Actors Joel Edgerton as Lord; Sarita Choudhury as Mother, who is Gawain’s regal, mysterious mother; Sean Harris as a somewhat aged, slower-moving and more reflective and literate King Arthur; and Ralph Ineson as a scary, frightening, powerful Green Knight, all seem to completely understand exactly what it is they’re supposed to do, which is inhabit characters not of a familiar time and place, but rather characters caught in a Middle Aged world that is itself caught between the age of magic and an rapidly progressing, confusing world that appears to be moving away from magic to madness. These actors knowingly inhabit fantastical characters in a fantasical world. This conflict between the more real, non-supernatural world and the more other-wordly, supernatural world is a staple and a foundation of fantasy (and sci-fi, horror, supernatural, paranormal, sword-and-sorcery and other similar genres), yes, but that storytelling staple is always inherently interesting and even necessary for proper conflict in these genres. Thus, Gawain continually fights these other-worldy, supernatural, magical elements knowing full-well that he’s also fighting an epic battle while the world itself is changing and evolving around him. That conflict between changing worlds is always necessary for proper conflict in fantasy stories, and that inherent, basic conflict is present in “The Green Knight.”

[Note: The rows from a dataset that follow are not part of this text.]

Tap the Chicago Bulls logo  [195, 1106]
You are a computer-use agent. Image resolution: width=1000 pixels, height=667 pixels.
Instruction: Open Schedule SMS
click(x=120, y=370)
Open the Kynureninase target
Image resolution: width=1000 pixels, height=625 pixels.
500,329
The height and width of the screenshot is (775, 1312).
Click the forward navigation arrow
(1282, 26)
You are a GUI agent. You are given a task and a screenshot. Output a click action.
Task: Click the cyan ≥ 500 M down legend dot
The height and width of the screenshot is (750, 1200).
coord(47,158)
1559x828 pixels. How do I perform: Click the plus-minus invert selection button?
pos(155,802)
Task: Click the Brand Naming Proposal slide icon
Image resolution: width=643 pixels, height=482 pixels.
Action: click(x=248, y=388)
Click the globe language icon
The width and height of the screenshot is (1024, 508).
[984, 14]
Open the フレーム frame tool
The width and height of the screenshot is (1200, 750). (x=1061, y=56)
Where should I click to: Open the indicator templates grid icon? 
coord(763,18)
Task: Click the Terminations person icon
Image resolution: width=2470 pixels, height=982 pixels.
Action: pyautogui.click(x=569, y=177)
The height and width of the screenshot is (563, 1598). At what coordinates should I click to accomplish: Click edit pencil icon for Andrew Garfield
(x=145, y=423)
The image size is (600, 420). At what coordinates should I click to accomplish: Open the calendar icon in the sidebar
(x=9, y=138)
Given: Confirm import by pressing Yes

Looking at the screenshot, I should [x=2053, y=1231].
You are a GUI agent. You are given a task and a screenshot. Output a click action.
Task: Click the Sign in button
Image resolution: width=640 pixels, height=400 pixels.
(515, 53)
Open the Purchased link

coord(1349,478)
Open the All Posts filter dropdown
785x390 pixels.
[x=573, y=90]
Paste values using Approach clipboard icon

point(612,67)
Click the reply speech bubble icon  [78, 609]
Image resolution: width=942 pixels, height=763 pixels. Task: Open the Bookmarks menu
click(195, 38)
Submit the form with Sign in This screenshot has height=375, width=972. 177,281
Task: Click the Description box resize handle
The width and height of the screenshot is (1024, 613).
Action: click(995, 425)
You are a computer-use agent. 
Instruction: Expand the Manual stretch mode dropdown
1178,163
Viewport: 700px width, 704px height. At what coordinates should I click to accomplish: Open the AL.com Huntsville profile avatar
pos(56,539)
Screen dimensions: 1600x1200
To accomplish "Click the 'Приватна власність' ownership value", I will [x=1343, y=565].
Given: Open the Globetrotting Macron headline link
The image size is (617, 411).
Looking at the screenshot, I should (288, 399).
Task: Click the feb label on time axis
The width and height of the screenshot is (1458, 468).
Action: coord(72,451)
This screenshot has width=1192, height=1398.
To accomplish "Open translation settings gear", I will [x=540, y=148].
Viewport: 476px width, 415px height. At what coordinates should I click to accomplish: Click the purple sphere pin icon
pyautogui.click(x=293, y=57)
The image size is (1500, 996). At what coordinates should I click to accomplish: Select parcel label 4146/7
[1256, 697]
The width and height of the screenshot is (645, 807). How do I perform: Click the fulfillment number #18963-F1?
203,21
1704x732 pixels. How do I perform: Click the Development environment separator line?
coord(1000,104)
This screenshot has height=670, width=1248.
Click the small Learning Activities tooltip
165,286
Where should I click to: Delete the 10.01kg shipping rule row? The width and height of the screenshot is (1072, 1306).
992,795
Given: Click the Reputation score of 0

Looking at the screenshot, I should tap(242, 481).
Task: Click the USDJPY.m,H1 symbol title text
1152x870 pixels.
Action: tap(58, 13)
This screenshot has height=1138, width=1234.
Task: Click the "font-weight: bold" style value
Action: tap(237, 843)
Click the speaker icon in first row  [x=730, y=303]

While, as noted, the film consistently shines in terms of acting, writing, story and character and plot development, direction, editing, pacing, timing, production design, special effects, make-up and costuming, the only major area that needed more and better work is the musical score. Just what is it with many modern-day film composers? Point-blank–many modern-day film scores are horrible. That’s right, horrible. They’re lacking, actually devoid, in basic melody, harmony and memorable riffs and chords. Many newer film scores sound more like noise created by bored sound effects editors who mash together tapes of crashing garbage trucks, malfunctioning electrical appliances, clattering dishes and pieces of wood and metal being dropped from a tall building–really. It’s more white noise than real music, and this type of noise clutter is not pleasing, does not help to advance the story or the movie–and it’s distracting. Movie musical scores should be, well, musical. Modern-day composers should sit down, listen closely to, and take notes while listening to Basil Poledouris’ masterful score for 1982’s “Conan the Barbarian”–one of the better film scores for not just any fantasy movie but any movie in general film history; Trevor Jones’ equally classic score for “Excalibur;” and Howard Shore’s also-equally classic score for the three “Lord of the Rings” movies. Now there are some memorable film musical scores. “The Green Knight” deserved such a score, but, alas, the music is sorely lacking.

In the end, as Sir Gawain’s journey nears its end, does Gawain live up to his codes of chivalry and codes of honor in his eventual meeting with the Green Knight? What, exactly, does he learn during his trek, his journey of self discovery? What is the ultimate price of pure chivalry, duty and honor? Just how much does a man, a knight, need to sacrifice to ensure the continuance of his and his country’s chivalry, duty and honor? And what about those conflicting worlds of man, magic, mysticism, the supernatural, the other-wordly–all struggling to simply survive amid the many burgeoning conflicts of a troubled, changing, confusing Medieval and Middle Age era? How are these troubled, interlocking, ever-battling worlds reconciled–if they are to be reconciled at all?

These are the worthy questions presented throughout “The Green Knight,” and, much like Sir Gawain setting out on his journey, filmgoers will have to trek to the nearest movie theater, sit comfortably in the dark and enjoy the trek along with Gawain and everyone else in the story and the movie. And, much like Gawain, perhaps these traveling, curious moviegoers may indeed learn something about themselves and the conflicting worlds they inhabit along the way, during their own voyage of knowledge and discovery. Amid any world, no matter how troubling that world may be, there’s always time to live, learn, become enlightened and fight yet another day. Chivalry and honor, after all, are not dead.